AutoTool Trains LLMs to Dynamically Select Tools for Superior Reasoning
· Jiaru Zou, Ling Yang, Yunzhe Qi, Sirui Chen, Mengting Ai, Ke Shen, Jingrui He, Mengdi Wang
Researchers have introduced AutoTool, a new training framework that lets AI agents pick and choose tools on the fly while solving problems.…
Researchers have introduced AutoTool, a new training framework that lets AI agents pick and choose tools on the fly while solving problems. The work comes from a team behind a paper on arXiv, and it tackles a real weakness in current large language model (LLM) agents: they typically assume a fixed set of tools. That assumption breaks down when the tools change or new ones appear.
AutoTool works in two phases. First, it uses supervised fine-tuning and reinforcement learning to stabilize the agent's reasoning, keeping its thinking coherent across long chains of steps. Second, it applies a ranking method called KL regularized Plackett Luce Ranking to refine how the agent selects tools consistently over multiple steps.
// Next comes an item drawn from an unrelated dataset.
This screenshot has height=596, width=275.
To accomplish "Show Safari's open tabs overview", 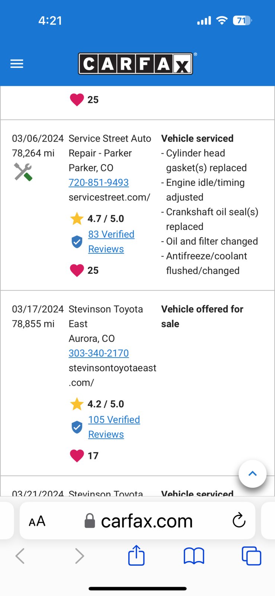I will (x=252, y=556).
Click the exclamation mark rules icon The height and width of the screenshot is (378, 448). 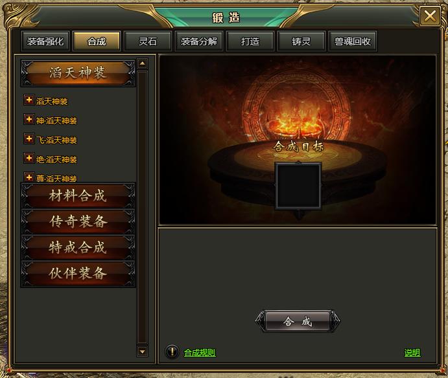172,351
The team also built a 200,000 sample dataset with explicit tool selection rationales, covering over 1,000 tools across 100 tasks in math, science, code, and multimodal reasoning.
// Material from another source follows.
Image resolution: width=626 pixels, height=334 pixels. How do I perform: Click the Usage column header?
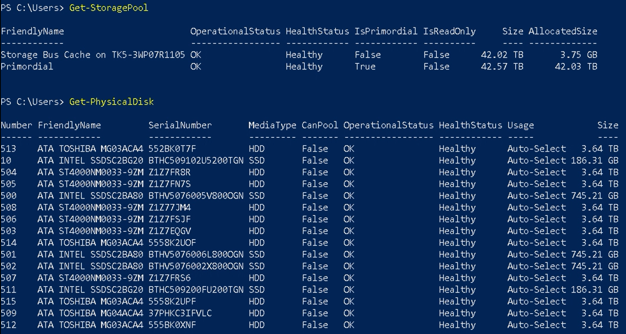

To test it, they trained two base models, Qwen3 8B and Qwen2.5 VL 7B, on ten benchmarks. Despite having fewer parameters, AutoTool outperformed other advanced agents and tool integration methods. Average gains were 6.4% in math and science reasoning, 4.5% in search based QA, 7.7% in code generation, and 6.9% in multimodal understanding. More interestingly, the system generalized well, dynamically using unseen tools from evolving toolsets during inference.
That last point is the real news. Most agents are brittle when their environment shifts. AutoTool suggests a way to build agents that aren't locked into a static toolkit, which matters as real world tasks constantly throw new tools at you. If this scales, it could make LLM agents far more practical for open ended problem solving.